Robinson, at 6’6’’ with a 6’10’’ wingspan, did his best to interject whenever Leonard was in control Thursday. If Leonard brought the ball up the floor, Robinson met him in the backcourt to challenge his progress. If the reigning Finals MVP tried to break him down off the dribble, Robinson hung in place through crossover after crossover. Even when Leonard’s shoulder became a battering ram, Robinson fought through the contact and tried to stay in his immediate sphere. It worked about as well as could be expected for a 25-year-old cast-off standing in the way of one of the game’s best players.
“I thought Glenn competed and did a good job,” Warriors coach Steve Kerr said, politely. “Kawhi's a handful, obviously. Glenn gave us some good minutes.” It speaks to the Warriors’ predicament that "good minutes" are all they can really hope for. It wasn’t long ago that Golden State, with its eye to the playoffs, was just trying to get through the regular season. The new Warriors are just trying to make it through the day. Stephen Curry and Draymond Green offer a fundamental stability. Yet there is something foreboding in the fact that Curry, at a stately 31, is somehow the oldest player on the roster.
“When you have as many young guys as we do, there's gonna be a lot of situational stuff they haven't seen and they don't recognize,” Kerr warned. Robinson’s defense on Leonard, for example, can only be as effective as the team’s collective containment of Leonard’s work in the pick-and-roll. It was there that the Warriors' defense truly disintegrated. Golden State responded to most of the screens for Leonard by bringing two defenders to the ball. “Steve Kerr's a good coach,” Leonard said. “Obviously they're gonna try to get the ball out of my hands—same thing we do for Steph Curry and D'Angelo Russell.” Only without their usual cast of veteran defenders to zone up the remaining space, the Warrior defense sprung devastating leaks.
Leonard simply wrapped a pass around his defenders to Montrezl Harrell, standing right under the rim. A basic screen set for Leonard by Landry Shamet resulted in an uncontested three. Golden State had little choice but to use well-studied bigs like Green and Kevon Looney to crowd Kawhi, yet in doing so presented different means for the same destruction. Part of what makes the prospect of defending the Clippers’ new centerpiece so daunting is that he refuses to be anything but methodical. Maybe an opponent can interrupt the rhythm of his game, but they cannot rush it; each move and dribble happens in its own time. Then, with a simple prod, Leonard can expose a defense for its greatest defect.
Sometimes the most devastating thing a star can do is show that he doesn’t have to score.
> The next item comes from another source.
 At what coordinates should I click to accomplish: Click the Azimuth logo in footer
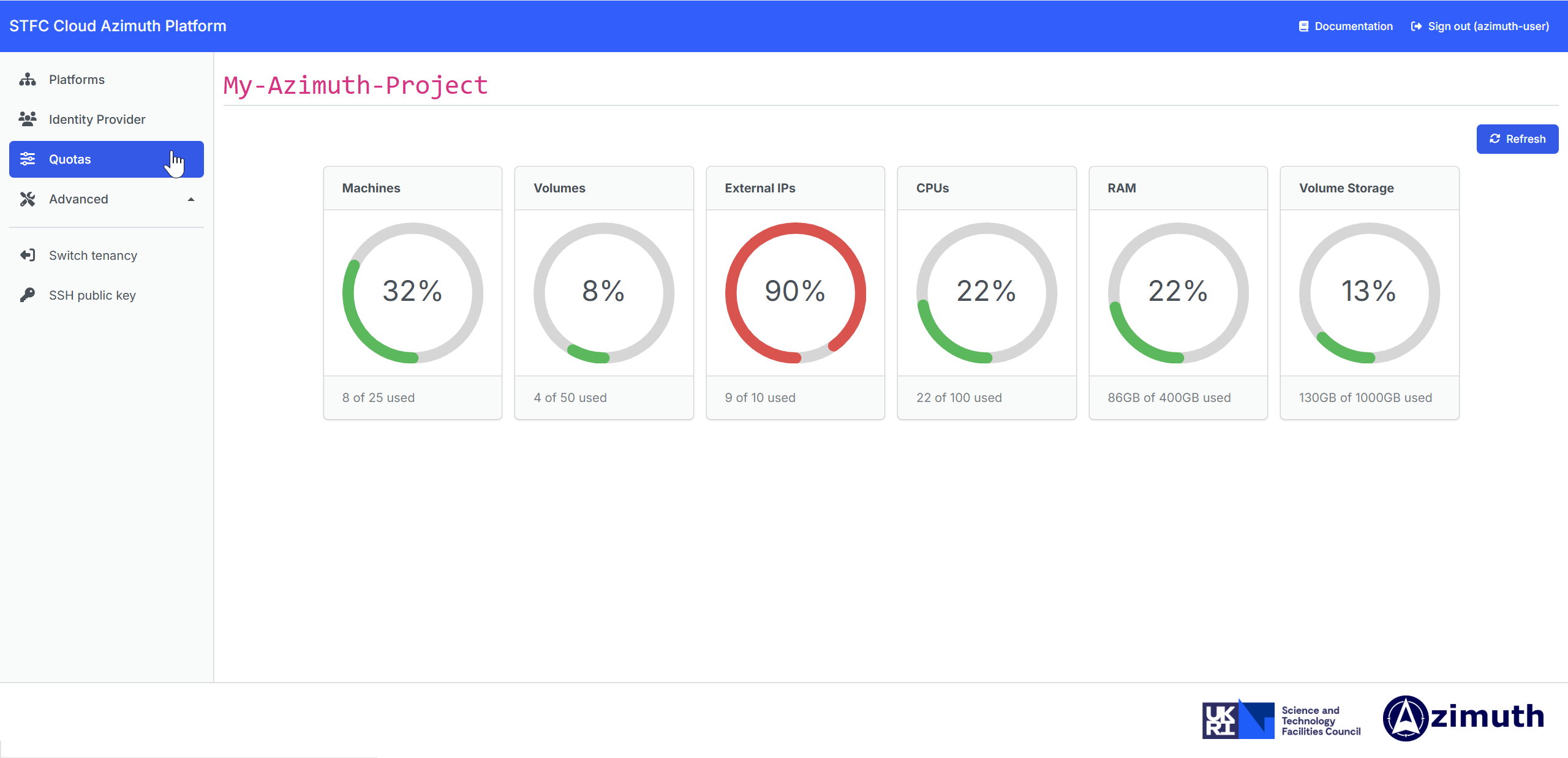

The power of Kawhi Leonard was expressed through Ivica Zubac, Patrick Patterson, and JaMychal Green in the Clippers' 141-122 rout. “His passing ability is unbelievable,” said Clippers coach Doc Rivers. Still he chipped in points here and there for good measure, nudging his team along. It took all of 21 minutes for Leonard to put together 21 points and a career-best nine assists, in a run that coincided with the Clippers blistering the Warriors by a 27-point margin. Then he sat, midway through the third quarter, as there was no more left to do.